First of all make sure you are using fixed point operations and your dictionary and language models are small enough.

How do I make it fast?

The default settings are not enough to achieve sub-realtime performance on most tasks. Here are some command-line flags you should experiment with:

-ds

This is the dsratio. In most cases -ds 2 gives the best performance, though accuracy suffers a bit. (Frame GMM computation downsampling ratio) Thus lower should be better and higher should be less accurate.

-topn

The default value is 4, the fastest value is 2, but accuracy can suffer a bit depending on your acoustic model.

-lpbeam

This beam is quite important for performance, however the default setting is pretty narrow already. Run pocketsphinx_batch with no arguments to see what it is.

-lponlybeam

Likewise here as with -lpbeam. If you are finding it hard to get enough accuracy, you can widen these beams.

-maxwpf

This can be set quite low and still give you reasonable performance - try 5.

-maxhmmpf

Depending on the acoustic and language model this can be very helpful. Try 3000.

-kdtreefn

If you are using the models provided with PocketSphinx (model/hmm/6k), pass the kdtrees file included with them using this argument. You could also make your own kd-trees with the mk_s3gau and kdtree programs in SphinxTrain.

[Entries in the collection]
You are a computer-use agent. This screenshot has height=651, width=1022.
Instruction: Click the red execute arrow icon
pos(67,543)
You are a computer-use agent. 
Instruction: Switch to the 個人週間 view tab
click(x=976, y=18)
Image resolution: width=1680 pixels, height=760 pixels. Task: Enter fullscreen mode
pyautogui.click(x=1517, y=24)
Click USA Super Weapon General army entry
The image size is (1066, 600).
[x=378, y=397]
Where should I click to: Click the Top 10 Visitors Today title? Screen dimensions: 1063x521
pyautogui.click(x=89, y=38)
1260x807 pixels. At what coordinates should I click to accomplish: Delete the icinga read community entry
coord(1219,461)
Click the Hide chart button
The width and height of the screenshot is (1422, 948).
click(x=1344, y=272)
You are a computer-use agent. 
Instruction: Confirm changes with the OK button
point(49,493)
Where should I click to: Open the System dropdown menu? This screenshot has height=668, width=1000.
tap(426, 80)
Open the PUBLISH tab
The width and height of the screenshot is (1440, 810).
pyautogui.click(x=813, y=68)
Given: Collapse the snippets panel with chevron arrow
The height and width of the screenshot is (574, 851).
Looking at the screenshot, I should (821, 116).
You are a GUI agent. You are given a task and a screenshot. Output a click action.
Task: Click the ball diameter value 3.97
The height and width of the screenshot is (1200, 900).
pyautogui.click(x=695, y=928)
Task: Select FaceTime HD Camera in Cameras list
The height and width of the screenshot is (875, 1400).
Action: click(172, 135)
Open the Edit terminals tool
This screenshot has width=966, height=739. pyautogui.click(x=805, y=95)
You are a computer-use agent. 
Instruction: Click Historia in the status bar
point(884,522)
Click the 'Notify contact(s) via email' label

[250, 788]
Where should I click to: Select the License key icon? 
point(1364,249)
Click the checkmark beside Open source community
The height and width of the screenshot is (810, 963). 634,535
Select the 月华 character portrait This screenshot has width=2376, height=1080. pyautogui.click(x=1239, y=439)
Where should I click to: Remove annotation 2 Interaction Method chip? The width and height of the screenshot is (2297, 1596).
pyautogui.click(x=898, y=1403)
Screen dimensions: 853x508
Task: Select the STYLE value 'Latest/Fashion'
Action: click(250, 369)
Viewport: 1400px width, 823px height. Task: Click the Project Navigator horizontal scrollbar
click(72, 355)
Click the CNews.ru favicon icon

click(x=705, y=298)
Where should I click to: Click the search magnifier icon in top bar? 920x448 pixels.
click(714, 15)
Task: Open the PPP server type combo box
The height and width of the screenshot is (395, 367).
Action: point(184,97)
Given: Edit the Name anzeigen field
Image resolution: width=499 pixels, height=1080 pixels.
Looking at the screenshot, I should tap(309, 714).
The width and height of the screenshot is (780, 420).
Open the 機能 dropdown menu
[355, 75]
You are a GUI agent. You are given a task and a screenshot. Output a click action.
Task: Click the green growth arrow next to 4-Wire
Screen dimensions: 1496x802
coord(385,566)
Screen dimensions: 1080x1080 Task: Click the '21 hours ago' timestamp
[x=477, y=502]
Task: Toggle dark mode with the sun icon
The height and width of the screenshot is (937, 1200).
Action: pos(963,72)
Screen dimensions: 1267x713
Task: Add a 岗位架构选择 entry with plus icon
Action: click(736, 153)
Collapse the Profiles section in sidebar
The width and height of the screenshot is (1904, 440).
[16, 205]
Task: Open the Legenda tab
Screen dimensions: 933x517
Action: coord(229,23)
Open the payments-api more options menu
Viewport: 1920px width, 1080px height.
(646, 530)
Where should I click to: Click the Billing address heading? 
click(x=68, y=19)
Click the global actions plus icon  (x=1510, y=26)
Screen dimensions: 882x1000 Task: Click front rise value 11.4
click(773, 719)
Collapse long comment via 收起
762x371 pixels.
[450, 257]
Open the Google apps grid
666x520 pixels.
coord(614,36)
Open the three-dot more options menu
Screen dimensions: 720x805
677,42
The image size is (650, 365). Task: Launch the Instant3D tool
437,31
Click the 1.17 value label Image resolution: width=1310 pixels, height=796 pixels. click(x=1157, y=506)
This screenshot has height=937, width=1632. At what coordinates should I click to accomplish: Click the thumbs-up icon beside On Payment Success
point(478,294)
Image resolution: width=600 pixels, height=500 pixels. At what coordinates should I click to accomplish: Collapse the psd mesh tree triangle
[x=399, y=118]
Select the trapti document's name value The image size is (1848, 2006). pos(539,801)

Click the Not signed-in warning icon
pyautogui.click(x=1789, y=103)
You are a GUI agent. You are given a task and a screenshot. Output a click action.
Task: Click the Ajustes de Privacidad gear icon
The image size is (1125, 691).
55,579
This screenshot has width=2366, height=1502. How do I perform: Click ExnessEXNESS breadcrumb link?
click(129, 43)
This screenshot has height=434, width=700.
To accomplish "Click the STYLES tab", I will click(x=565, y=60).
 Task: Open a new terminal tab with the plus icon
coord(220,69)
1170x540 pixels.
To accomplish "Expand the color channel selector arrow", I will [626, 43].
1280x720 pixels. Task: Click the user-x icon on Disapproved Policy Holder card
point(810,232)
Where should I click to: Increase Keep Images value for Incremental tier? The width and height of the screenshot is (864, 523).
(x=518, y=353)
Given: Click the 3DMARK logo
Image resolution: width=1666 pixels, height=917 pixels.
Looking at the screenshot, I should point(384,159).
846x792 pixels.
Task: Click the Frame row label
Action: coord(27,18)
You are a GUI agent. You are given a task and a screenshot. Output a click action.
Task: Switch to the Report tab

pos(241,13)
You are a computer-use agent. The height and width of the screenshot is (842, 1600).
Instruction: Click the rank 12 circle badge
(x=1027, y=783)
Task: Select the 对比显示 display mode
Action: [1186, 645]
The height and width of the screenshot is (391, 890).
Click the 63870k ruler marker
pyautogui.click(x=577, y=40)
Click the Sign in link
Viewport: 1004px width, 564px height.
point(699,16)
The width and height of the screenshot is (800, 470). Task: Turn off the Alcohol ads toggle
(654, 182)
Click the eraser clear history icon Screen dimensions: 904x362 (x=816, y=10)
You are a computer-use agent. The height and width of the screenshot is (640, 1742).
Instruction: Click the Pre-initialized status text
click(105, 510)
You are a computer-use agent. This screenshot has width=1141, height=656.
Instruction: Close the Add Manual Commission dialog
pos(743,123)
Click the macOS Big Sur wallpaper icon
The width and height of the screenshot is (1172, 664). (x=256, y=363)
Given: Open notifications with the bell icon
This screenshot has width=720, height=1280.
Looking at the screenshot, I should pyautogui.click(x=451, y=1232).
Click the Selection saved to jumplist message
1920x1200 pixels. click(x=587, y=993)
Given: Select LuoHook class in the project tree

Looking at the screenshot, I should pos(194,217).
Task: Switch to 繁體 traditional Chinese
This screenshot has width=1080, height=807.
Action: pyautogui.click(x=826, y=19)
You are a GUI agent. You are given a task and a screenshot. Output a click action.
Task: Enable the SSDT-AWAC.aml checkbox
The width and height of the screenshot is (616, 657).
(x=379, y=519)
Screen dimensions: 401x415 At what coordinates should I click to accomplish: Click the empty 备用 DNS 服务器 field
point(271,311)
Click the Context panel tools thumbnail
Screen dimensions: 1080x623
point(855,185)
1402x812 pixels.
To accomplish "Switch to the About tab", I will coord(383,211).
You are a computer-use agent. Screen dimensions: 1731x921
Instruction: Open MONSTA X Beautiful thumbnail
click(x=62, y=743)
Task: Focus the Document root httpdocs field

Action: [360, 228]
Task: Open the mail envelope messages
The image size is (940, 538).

▶ REQUIRED TASKS:
a: Reproduce verbatim the passage of the PocketSphinx speed notes that begins at the words "The default value" and ends after the words "widen these beams.".
b: According to the PocketSphinx speed notes, what value should be tried for -maxhmmpf?
c: State whether each of the following agrees with the PocketSphinx speed notes, answering yes or no and quoting the words that decide it: (i) The fastest value for -topn is 2. (ii) The default setting of -lpbeam is described as wide. (iii) -maxwpf can be set quite low and still give reasonable performance.

▶ SOLUTIONS IN ORDER:
a:
The default value is 4, the fastest value is 2, but accuracy can suffer a bit depending on your acoustic model.

-lpbeam

This beam is quite important for performance, however the default setting is pretty narrow already. Run pocketsphinx_batch with no arguments to see what it is.

-lponlybeam

Likewise here as with -lpbeam. If you are finding it hard to get enough accuracy, you can widen these beams.

b: 3000.

c:
(i) Yes: "the fastest value is 2"
(ii) No: "the default setting is pretty narrow already"
(iii) Yes: "This can be set quite low and still give you reasonable performance"